▸ Records for the task:
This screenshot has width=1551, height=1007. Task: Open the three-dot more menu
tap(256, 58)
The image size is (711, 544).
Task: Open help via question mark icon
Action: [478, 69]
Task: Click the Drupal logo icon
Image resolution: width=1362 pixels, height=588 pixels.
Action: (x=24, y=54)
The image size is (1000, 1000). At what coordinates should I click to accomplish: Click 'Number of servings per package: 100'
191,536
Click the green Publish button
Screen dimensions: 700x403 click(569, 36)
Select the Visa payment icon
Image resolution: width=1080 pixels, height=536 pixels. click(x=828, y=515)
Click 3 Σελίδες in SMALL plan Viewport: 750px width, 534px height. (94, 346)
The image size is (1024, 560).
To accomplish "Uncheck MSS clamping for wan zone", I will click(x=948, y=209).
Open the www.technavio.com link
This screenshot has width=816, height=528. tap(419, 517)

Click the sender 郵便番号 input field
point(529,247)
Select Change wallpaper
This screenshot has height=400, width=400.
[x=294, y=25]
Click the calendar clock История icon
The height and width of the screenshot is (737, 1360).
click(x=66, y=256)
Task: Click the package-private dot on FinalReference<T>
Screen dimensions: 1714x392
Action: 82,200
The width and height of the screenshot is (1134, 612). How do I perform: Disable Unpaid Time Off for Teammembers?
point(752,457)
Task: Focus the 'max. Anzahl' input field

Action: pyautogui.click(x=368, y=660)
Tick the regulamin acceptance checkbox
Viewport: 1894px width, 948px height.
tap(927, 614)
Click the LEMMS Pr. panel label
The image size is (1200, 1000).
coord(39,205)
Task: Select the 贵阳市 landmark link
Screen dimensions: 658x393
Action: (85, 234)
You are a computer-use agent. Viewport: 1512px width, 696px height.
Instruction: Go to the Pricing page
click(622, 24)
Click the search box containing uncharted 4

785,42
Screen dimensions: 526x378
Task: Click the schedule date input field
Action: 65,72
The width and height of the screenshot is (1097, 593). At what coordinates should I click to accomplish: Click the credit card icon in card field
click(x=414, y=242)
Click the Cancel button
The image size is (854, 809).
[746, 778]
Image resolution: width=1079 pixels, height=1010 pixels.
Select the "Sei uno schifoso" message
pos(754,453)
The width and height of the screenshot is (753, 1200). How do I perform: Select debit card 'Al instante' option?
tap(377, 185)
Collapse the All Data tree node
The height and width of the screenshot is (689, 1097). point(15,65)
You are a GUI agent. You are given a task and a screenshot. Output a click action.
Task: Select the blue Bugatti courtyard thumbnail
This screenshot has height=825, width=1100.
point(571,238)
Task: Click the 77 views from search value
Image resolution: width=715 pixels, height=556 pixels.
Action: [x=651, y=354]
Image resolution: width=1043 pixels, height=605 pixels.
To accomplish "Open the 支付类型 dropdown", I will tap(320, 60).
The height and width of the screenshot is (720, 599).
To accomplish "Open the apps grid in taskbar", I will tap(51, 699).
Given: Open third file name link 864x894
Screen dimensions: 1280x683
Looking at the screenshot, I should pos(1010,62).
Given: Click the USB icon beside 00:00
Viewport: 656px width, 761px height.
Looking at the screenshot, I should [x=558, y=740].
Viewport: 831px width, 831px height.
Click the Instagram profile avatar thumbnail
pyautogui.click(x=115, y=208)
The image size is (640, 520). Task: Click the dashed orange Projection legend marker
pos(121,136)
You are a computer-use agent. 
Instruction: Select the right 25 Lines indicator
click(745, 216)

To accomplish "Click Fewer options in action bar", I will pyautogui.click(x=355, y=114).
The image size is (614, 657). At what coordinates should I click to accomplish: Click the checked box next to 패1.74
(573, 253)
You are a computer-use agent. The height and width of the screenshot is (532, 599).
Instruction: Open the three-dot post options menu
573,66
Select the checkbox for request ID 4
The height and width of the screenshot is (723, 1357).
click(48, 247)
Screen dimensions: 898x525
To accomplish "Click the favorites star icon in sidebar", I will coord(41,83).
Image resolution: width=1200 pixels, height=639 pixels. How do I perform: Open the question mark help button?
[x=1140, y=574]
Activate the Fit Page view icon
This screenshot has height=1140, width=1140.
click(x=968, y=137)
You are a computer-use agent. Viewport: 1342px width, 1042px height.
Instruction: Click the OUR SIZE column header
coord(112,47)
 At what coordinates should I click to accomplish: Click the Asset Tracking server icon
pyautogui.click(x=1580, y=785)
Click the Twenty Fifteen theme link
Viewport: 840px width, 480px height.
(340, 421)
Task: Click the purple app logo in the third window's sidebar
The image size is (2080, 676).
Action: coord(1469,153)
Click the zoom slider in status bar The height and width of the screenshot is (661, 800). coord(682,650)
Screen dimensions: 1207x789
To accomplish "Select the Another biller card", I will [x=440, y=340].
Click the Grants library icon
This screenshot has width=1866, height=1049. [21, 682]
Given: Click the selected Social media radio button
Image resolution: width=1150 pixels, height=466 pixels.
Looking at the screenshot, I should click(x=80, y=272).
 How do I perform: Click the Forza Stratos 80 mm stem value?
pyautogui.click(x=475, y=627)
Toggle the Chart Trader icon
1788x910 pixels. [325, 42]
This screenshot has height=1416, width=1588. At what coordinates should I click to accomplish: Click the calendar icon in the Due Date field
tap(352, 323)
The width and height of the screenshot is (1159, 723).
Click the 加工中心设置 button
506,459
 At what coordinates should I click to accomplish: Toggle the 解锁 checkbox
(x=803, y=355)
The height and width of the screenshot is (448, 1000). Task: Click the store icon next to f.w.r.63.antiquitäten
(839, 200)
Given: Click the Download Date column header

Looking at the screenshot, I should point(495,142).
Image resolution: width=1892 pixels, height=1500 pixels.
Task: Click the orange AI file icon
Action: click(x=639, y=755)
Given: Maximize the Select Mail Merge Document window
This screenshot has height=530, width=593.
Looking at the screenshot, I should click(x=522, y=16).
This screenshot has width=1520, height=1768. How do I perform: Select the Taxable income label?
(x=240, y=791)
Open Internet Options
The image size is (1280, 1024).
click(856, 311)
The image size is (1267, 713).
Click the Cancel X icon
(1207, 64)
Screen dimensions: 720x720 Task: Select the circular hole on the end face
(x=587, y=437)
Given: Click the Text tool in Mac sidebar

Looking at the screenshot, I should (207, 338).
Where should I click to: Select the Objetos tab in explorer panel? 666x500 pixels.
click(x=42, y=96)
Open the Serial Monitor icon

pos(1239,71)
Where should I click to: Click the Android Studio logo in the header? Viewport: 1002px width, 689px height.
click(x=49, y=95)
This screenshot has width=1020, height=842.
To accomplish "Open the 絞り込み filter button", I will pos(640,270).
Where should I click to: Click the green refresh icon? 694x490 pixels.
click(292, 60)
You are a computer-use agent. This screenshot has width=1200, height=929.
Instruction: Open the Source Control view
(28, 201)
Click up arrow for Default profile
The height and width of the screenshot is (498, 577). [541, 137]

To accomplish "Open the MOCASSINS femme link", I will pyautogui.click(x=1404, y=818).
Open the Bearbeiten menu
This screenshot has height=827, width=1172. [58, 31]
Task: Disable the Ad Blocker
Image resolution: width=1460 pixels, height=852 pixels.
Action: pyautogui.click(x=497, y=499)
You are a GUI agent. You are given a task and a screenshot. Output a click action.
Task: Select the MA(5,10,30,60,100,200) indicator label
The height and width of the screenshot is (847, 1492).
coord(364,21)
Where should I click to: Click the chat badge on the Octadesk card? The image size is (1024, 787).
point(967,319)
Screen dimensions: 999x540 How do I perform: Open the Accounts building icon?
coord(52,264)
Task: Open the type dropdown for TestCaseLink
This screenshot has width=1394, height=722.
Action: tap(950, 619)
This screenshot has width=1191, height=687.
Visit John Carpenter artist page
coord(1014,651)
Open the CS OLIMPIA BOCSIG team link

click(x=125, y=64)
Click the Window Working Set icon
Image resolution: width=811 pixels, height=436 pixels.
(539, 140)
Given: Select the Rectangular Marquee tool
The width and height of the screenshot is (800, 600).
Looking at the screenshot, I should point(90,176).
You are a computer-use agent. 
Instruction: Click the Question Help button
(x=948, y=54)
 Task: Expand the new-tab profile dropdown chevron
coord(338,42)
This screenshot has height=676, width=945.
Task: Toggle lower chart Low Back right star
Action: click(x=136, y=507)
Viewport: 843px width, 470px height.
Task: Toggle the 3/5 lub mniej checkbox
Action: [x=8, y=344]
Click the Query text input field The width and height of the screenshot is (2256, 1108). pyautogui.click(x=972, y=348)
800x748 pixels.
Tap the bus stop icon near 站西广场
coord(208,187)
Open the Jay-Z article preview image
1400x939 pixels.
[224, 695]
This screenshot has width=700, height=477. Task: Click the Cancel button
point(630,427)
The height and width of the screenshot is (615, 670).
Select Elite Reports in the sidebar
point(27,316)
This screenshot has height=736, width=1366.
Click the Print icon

▸ Instructions to follow:
Search the material above for the word "agent", and return each line that holds it.

▸ Exercise solution:
You are a computer-use agent. Viewport: 1512px width, 696px height.
You are a GUI agent. You are given a task and a screenshot. Output a click action.
You are a computer-use agent. 
You are a computer-use agent. The height and width of the screenshot is (532, 599).
You are a computer-use agent. Viewport: 1342px width, 1042px height.
You are a computer-use agent. This screenshot has width=1200, height=929.
You are a GUI agent. You are given a task and a screenshot. Output a click action.
You are a computer-use agent. 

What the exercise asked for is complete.